[Information]
_____
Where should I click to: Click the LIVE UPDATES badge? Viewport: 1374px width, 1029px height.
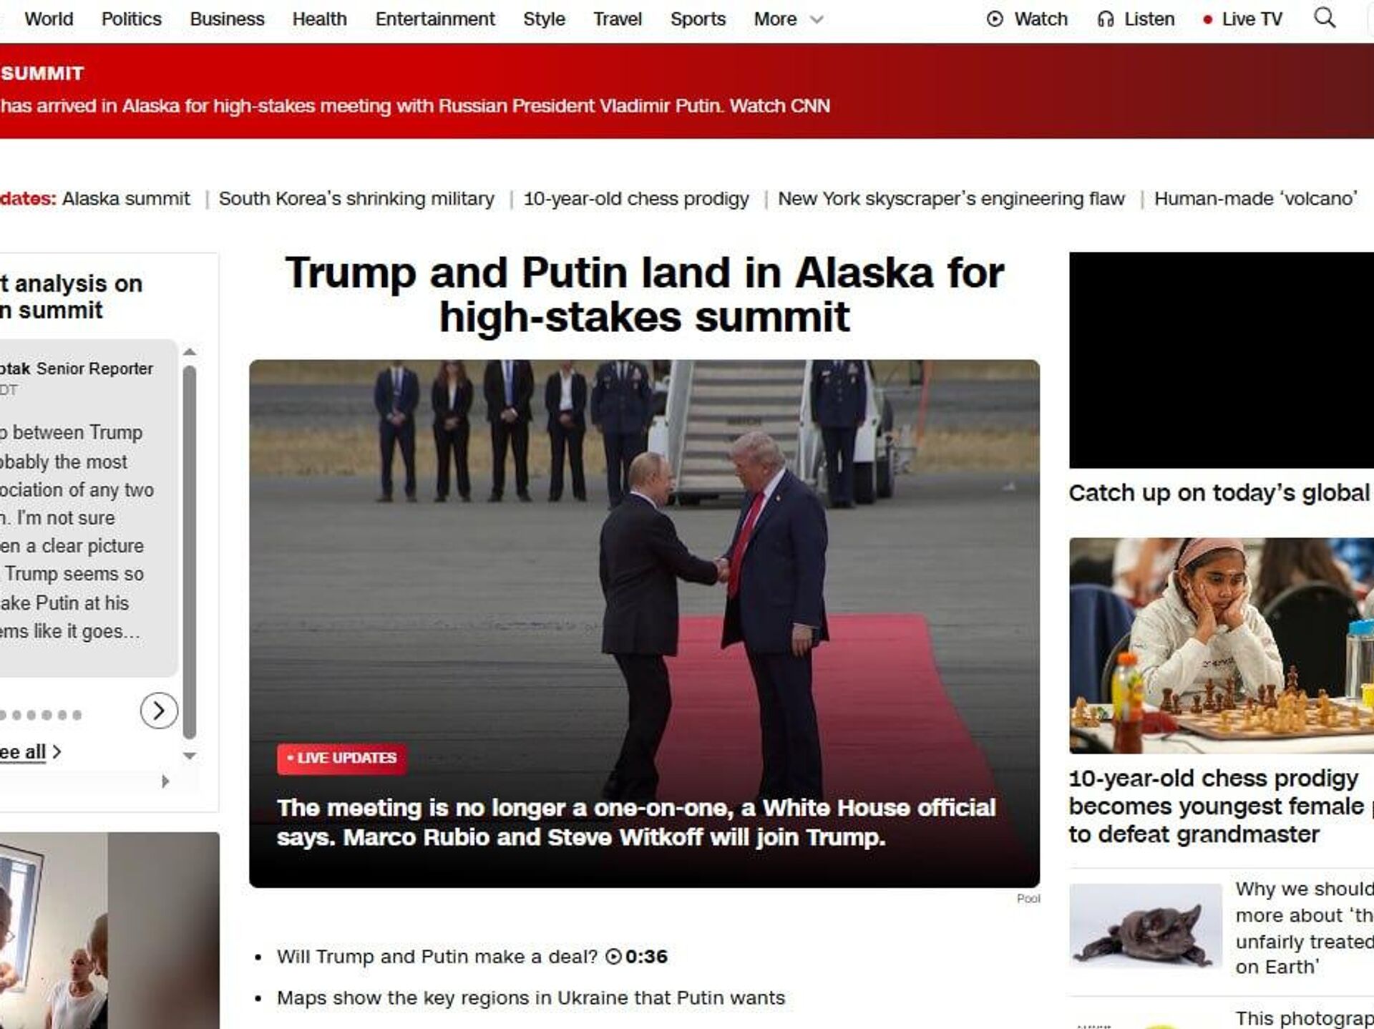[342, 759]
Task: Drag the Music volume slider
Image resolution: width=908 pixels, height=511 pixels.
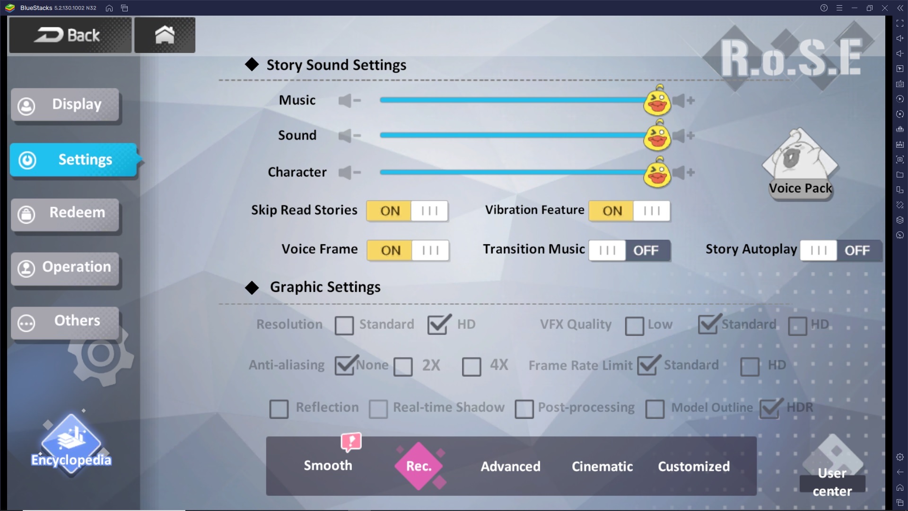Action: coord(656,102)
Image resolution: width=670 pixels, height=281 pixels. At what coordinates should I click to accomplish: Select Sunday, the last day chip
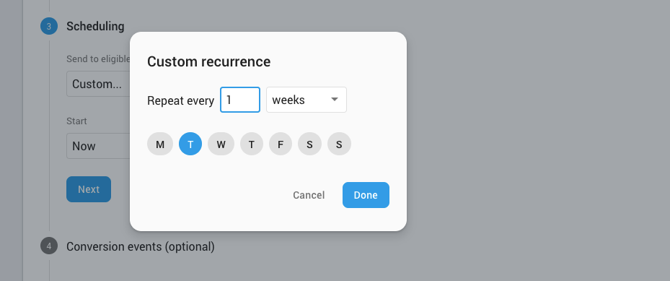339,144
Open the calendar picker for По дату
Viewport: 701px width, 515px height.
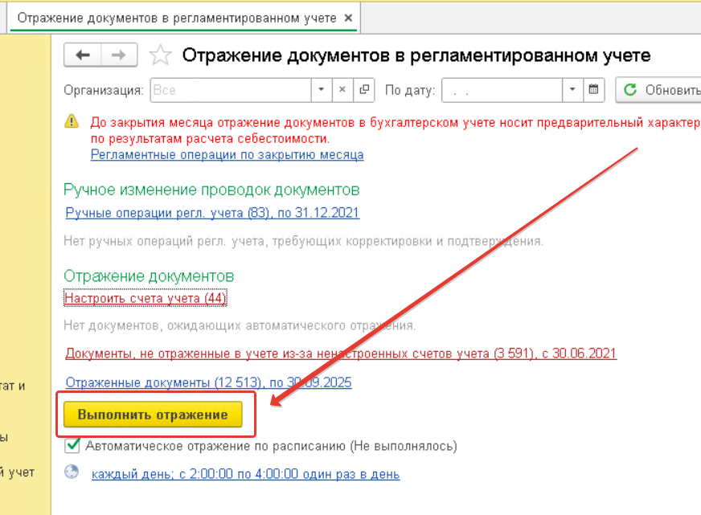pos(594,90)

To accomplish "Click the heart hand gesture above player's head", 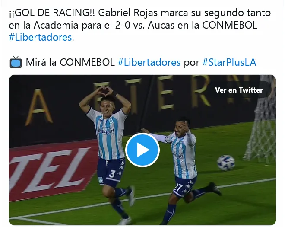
_____
[Task brief]
Set down all of the entries exactly. Leave the pictures out.

[Output of the task]
Where should I click to: Click the LIVE UPDATES badge? Viewport: 1374px width, 1029px height.
[342, 759]
Task: Drag the Music volume slider
Image resolution: width=908 pixels, height=511 pixels.
Action: coord(656,102)
Image resolution: width=670 pixels, height=281 pixels. At what coordinates should I click to accomplish: Select Sunday, the last day chip
339,144
Open the calendar picker for По дату
Viewport: 701px width, 515px height.
pos(594,90)

To accomplish "Click the heart hand gesture above player's head", 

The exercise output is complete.